Pour les cristaux laser et NLO, la qualité des cristaux disponibles a souvent été un facteur limitant. Après tout, tous les cristaux ne sont pas identiques : « Outre le dopage, la qualité optique et l’absorption ainsi que la conductivité thermique et les propriétés de polarisation des cristaux jouent un rôle décisif dans leurs performances », explique M. Eichhorn. Cela peut entraîner des différences de température au sein du cristal à des niveaux de performance plus élevés, ce qui affecte négativement l’efficacité et la qualité du faisceau. C’est pourquoi la culture et le traitement des cristaux laser constituent une véritable science en soi. « Cela nécessite une grande expertise. De nombreux processus ne peuvent pas être automatisés », ajoute Christelle Kieleck. « Les cristaux bruts doivent être coupés, meulés, polis, revêtus ou microstructurés. Cette méthode de traitement particulière est cruciale pour garantir l’efficacité et la résilience. C’est pourquoi nous devons maintenir et développer ces connaissances en matière de processus afin de pouvoir continuer à faire progresser la technologie. »

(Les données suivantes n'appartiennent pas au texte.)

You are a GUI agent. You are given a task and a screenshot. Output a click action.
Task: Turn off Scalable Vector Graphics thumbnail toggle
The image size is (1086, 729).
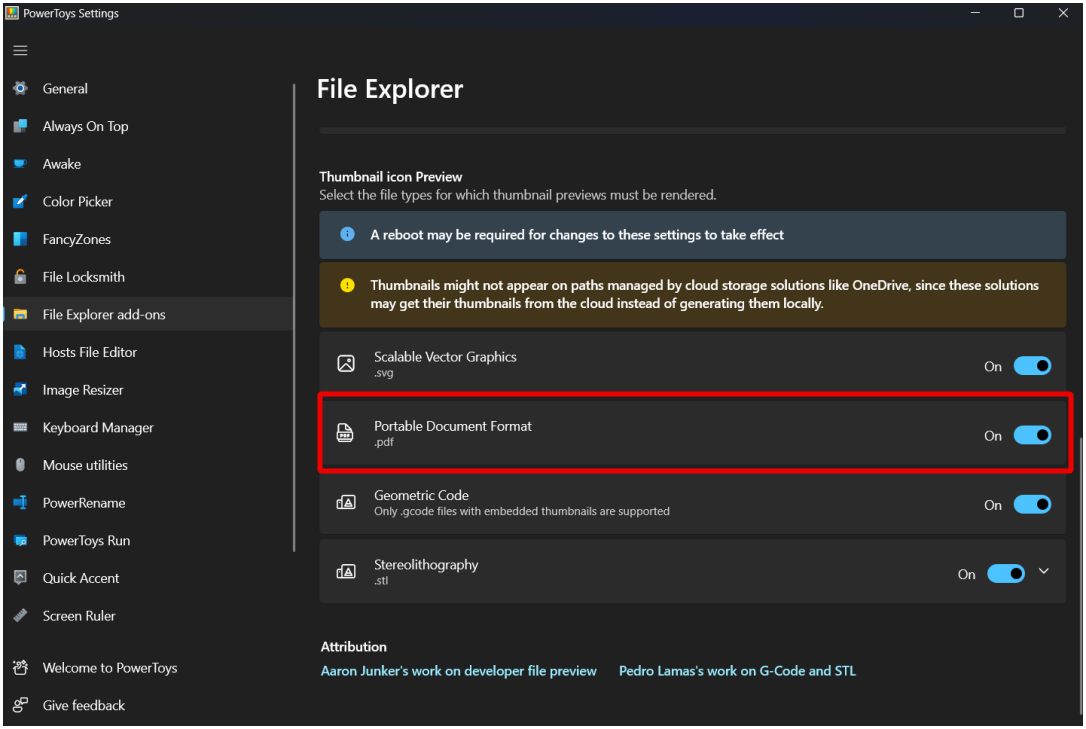[x=1032, y=366]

Les chercheurs simulent d’abord la composition des cristaux en variant progressivement le degré de dopage et les conditions de croissance afin d’améliorer leurs propriétés. Ils sont ensuite cultivés dans des fours spéciaux et examinés à l’aide de la diffraction des rayons X. Les pressions élevées et les exigences de sécurité constituent un défi pour le processus de production. En laboratoire, les composants optiques sont ensuite sciés à partir des cristaux, traités à l’aide de méthodes spécifiques et polis.

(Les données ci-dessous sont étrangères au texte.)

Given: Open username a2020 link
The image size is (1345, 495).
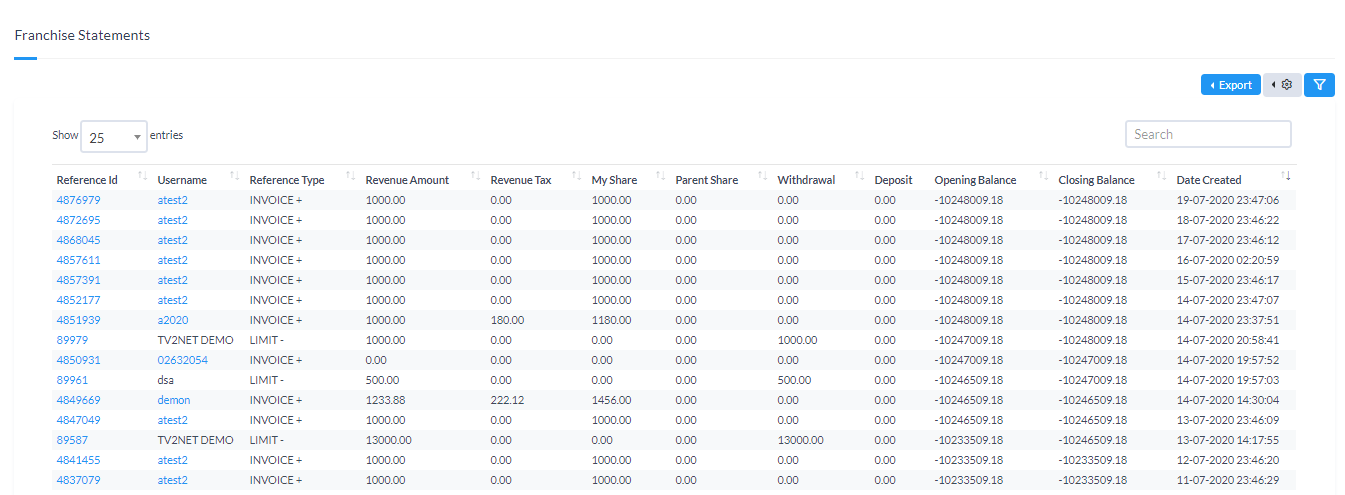Looking at the screenshot, I should tap(172, 320).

L’un des objectifs est d’utiliser certains processus pour augmenter le seuil de dommage, c’est-à-dire la robustesse du cristal lorsqu’il est exposé à un rayonnement laser. Pour y parvenir, les chercheurs du Fraunhofer IOSB ont mis en place un nouveau banc d’essai qui utilise les dernières technologies de mesure pour déterminer les seuils de dommage optique. Enfin, les sources sont testées dans des systèmes laser, qui sont à leur tour optimisés en fonction de la qualité et de la géométrie des cristaux.
Recherche sur les fibres de verre pour des fibres optiques personnalisées
Outre les cristaux et les matériaux NLO, les chercheurs développent également des fibres laser actives et de nouveaux composants de fibres pour des applications spécifiques, allant du traitement des matériaux à la chirurgie au laser. L’accent est mis ici sur le spectre des ondes courtes et de l’infrarouge moyen. Pour générer un rayonnement laser dans les lasers à fibre, dans lesquels le cœur dopé d’une fibre de verre sert de milieu actif, les chercheurs se concentrent sur les fibres de verre de quartz dopées aux terres rares et les fibres laser au fluorure.
« Sur notre nouveau site d’Oberkochen, nous produirons en interne des fibres haute performance personnalisées et robustes pour les lasers à faible volume, poids et consommation d’énergie », conclut M. Kieleck.